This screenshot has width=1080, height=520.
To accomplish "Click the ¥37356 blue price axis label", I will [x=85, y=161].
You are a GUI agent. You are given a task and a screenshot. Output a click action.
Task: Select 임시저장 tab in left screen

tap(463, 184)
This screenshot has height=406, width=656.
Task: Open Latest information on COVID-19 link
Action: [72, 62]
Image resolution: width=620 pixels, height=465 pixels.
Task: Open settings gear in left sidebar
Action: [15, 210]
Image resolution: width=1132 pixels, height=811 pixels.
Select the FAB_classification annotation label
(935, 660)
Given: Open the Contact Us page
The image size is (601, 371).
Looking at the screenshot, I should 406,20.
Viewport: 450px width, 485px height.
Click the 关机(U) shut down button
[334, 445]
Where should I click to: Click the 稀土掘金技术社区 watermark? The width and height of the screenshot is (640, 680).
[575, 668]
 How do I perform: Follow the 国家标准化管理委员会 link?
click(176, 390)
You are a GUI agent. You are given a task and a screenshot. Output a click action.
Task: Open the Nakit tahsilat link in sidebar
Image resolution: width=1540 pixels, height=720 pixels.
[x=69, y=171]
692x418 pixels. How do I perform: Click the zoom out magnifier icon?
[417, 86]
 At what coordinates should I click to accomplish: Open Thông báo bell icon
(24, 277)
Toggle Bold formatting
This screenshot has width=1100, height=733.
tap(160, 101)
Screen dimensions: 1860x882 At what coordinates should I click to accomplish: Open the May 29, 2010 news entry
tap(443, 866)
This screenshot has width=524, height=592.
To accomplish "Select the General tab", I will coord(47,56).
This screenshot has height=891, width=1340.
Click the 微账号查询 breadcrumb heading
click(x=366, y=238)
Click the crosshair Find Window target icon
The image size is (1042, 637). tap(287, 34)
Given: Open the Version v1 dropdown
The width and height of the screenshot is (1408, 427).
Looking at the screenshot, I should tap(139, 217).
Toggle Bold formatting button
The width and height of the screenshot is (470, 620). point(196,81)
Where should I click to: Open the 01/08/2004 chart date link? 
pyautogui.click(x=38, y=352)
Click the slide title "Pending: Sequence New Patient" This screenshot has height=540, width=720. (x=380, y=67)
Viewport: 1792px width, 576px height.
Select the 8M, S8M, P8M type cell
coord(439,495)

--*--

● Problem requirements:
Print the stretch of rows above from the one containing "Click the slide" through the final row, both included, reproducing each line verbatim.

● Final result:
Click the slide title "Pending: Sequence New Patient" This screenshot has height=540, width=720. (x=380, y=67)
Viewport: 1792px width, 576px height.
Select the 8M, S8M, P8M type cell
coord(439,495)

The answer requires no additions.